In February 2020, Italy became one of the first countries to be plagued by the SARS-CoV-2 pandemic, COVID-19. In March 2020, the Italian government decreed a lockdown for the whole country, which overturned communication systems, hospital organization, and access to patients and their relatives and carers. This issue had a particular regard for cancer patients. Our Thoracic Oncology Division therefore reorganized patient access in order to reduce the risk of contagion and, at the same time, encourage the continuation of treatment. Our staff contacted all patients to inform them of any changes in treatment planning, check that they were taking safety measures, and ascertain their feelings and whether they had any COVID-19 symptoms. To better understand patients' fears and expectations of during the pandemic period, we created a nine-question interview, administered from April to May 2020 to 156 patients with lung cancer. Patients were classified by age, sex, comorbidity, disease stage, prior treatment, and treatment type.
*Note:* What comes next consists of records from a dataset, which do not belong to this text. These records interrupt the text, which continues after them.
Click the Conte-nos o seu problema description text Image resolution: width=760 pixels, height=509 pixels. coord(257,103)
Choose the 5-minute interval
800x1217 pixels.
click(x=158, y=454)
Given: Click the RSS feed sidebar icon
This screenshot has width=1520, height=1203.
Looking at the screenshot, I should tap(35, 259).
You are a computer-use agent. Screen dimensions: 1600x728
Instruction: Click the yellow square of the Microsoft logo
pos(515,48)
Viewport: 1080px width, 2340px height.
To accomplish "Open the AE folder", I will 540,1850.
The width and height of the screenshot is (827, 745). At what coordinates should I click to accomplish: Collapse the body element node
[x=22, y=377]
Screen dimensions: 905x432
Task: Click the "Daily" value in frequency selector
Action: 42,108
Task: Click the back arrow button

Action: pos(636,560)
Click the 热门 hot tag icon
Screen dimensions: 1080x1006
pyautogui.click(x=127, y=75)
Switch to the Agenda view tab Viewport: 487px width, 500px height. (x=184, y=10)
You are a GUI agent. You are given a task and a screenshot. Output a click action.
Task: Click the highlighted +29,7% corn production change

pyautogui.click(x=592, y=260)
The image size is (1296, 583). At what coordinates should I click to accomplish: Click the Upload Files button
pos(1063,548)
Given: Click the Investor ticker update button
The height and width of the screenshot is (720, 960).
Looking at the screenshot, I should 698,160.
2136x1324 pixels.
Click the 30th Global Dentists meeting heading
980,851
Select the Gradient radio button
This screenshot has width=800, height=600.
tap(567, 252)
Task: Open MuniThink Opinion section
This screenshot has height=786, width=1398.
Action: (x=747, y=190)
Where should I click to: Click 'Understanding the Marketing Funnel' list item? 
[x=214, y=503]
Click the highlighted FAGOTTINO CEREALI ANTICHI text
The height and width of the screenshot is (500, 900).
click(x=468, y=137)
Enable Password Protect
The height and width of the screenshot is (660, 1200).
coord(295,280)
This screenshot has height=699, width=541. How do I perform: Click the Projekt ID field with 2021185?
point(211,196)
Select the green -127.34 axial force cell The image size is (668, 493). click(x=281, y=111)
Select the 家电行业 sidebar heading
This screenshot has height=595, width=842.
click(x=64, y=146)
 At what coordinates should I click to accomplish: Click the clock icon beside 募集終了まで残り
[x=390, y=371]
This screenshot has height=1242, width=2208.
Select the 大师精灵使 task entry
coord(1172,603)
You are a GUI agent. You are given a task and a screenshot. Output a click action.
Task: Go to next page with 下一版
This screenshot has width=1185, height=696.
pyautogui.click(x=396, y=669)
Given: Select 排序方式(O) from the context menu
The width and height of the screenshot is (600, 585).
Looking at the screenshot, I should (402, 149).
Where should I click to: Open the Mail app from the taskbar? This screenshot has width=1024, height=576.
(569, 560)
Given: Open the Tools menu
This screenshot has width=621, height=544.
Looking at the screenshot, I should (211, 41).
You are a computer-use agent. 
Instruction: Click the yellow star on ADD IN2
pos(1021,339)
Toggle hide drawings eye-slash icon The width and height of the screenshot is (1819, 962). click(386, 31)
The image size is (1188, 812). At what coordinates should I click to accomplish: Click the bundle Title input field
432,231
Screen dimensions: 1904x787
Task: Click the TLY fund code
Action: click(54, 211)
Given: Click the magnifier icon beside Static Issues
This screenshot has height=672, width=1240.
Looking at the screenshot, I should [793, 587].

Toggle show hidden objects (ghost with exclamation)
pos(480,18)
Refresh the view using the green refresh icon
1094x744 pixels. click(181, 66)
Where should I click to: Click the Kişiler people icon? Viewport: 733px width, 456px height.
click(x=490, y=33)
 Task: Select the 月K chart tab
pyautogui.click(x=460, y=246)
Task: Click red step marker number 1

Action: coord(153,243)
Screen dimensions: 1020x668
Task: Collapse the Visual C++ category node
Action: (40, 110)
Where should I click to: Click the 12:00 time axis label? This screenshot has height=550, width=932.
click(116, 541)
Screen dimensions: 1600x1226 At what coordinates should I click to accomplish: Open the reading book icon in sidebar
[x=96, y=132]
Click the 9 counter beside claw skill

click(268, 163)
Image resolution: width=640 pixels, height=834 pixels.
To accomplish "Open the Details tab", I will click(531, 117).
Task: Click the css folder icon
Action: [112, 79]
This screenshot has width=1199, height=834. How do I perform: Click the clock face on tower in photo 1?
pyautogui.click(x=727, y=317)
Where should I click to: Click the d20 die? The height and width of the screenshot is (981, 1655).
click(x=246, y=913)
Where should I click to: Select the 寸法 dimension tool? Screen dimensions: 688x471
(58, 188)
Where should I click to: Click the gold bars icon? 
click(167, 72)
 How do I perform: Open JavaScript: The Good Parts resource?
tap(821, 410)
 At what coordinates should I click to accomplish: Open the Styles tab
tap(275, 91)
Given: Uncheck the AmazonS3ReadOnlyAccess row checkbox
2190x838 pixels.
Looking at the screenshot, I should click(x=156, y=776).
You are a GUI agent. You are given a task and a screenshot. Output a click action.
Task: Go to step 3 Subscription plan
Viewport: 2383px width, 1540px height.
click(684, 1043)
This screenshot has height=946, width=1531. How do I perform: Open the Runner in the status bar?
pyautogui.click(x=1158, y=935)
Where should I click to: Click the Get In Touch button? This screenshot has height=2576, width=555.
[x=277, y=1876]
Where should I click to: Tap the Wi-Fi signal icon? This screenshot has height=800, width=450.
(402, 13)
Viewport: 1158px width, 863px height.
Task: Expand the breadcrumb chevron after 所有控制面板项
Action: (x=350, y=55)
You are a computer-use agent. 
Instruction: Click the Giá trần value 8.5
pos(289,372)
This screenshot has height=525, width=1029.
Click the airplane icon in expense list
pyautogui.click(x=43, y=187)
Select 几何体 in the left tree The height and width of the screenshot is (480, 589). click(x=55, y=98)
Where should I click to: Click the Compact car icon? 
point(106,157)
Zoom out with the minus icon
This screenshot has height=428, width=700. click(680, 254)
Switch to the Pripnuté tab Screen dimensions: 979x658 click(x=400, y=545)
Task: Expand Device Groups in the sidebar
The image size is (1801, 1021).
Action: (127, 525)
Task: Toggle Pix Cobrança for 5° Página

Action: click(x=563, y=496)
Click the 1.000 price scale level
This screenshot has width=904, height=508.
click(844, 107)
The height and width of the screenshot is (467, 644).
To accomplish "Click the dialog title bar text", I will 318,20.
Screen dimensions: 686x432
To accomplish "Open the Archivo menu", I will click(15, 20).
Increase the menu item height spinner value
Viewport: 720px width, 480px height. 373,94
The survey showed that during the pandemic period some patients experienced fear of COVID-19, in particular: women (55% vs. 33%), patients with comorbidities (24% vs. 9%), and patients who had already received prior insult (radiotherapy or surgery) on the lung (30% vs. 11%). In addition, the patients who received oral treatment at home or for whom intravenous treatment was delayed, experienced a sense of relief (90% and 72% respectively). However, only 21% of the patients were more afraid of COVID-19 than of their cancer, in particular patients with long-term (> 12 months) vs. short-term cancer diagnosis (28% vs. 12.5%, respectively). Furthermore, the quarantine period or even just the lockdown period alone, worsened the quality of life of some patients (40%), especially those in oral treatment (47%). Our data demonstrate how lung cancer patients are more afraid of their disease than of a world pandemic. Also this interview indirectly highlights the clinician's major guiding principle in correctly and appropriately managing not just the patient's expectations of their illness and its treatment, but also and especially of the patient's fears.